Interpretive Summary: The pathogen that causes sunflower downy mildew (DM) disease is found in North America and in other sunflower-growing countries and has been responsible for widespread yield losses in sunflower. Studying regional disease spread and the change of the DM pathogen population is important for the development of new sunflower inbred lines with resistance to the existing DM pathogen. Using a plant line that contains a known DM resistance gene is a prerequisite to identify pathogen races. The sunflower line 803-1 has been used as a differential line to study the interaction of plant and DM pathogens. However, the DM resistance gene in 803-1 is unknown.
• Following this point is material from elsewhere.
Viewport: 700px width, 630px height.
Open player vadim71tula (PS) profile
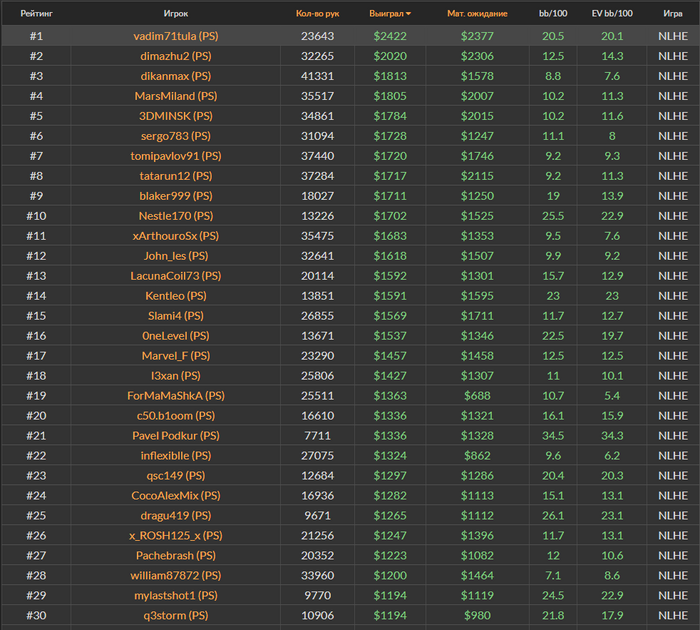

In this study, we genetically mapped the DM resistance gene in 803-1 and named the gene Pl36. Pl36 is located on sunflower chromosome 13 and is resistant to the most prevalent DM races tested, providing a resistant source for use in sunflower breeding.
Technical Abstract: Downy mildew (DM) is one of the most serious diseases in sunflower-growing regions worldwide, often significantly reducing sunflower yields. The causal agent of sunflower DM, the oomycete pathogen Plasmopara halstedii, is highly virulent and aggressive. Studying regional disease spread and virulence evolution in the DM pathogen population is important for the development of new sunflower inbred lines with resistance to the existing DM pathogen. The sunflower line 803-1, as one of nine international differential hosts, has been used in the identification of P. halstedii virulent pathotypes in sunflower since 2000. The DM resistance gene in 803-1 was temporally designated Pl5+ based on allelic analysis but has not been molecularly characterized. In the present study, bulked segregant analysis and genetic mapping confirmed the presence of the Pl gene within a large gene cluster on sunflower chromosome 13 in 803-1, as previously reported. Subsequent saturation mapping in the gene target region with single nucleotide polymorphism (SNP) markers placed this gene at an interval of 3.5 Mb in the XRQ reference genome assembly, a location different from that of Pl5. Therefore, the Pl gene in 803-1 was re-designated Pl36 because it is not allelic with Pl5. Four SNP markers co-segregated with Pl36, and SNP SFW05743 was 1.1 cM proximal to Pl36. The relationship of eight DM R genes in the cluster is discussed based on their origin, map position, and specificity of resistance/susceptibility to DM infection.